Although the official discourse strives to show these days as a time of hope, after the worst of the pandemic, this Christmas can hardly be joyful. Many are no longer among us: those who lost the battle against the covid, those who went to prison simply for going out to protest, those who went into exile leaving broken families, children who can’t to see their parents, parents who can’t see their children.
The end of the year will come in the midst of a crisis that seems to have no end, a galloping devaluation of the Cuban peso and the increasingly evident impossibility of a life in which all Cubans have the same opportunities. Buying traditional products to celebrate in December, such as pork, black beans and cassava, poses a challenge for many families due to the high cost.

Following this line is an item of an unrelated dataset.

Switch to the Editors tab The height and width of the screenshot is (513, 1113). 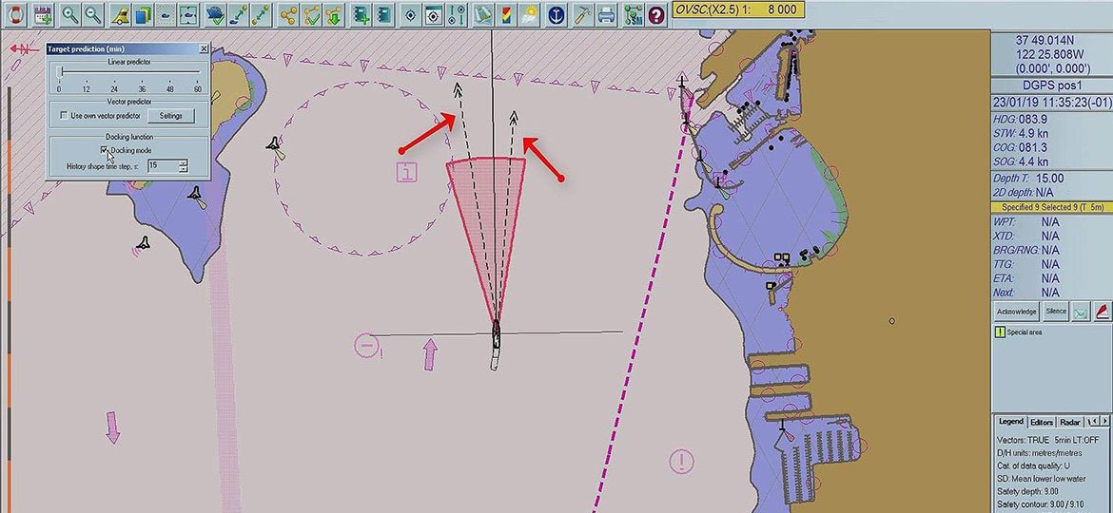(1042, 422)
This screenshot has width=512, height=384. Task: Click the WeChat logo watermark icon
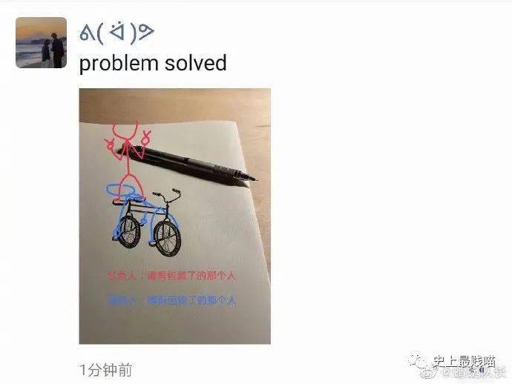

Polarization is not only political, but economic. Inequalities are more pronounced than they have ever been between those who can pay with foreign currency and those who only have the humble national currency. And the Christmas holidays are a true reflection of those differences.
Not all Cuban homes will have the symbolic Christmas Tree, simply because national businesses will not be selling them. For this reason, many will have to observe the garlands and the twinkling stars behind the almost inaccessible window of a store in which they cannot even dream of shopping.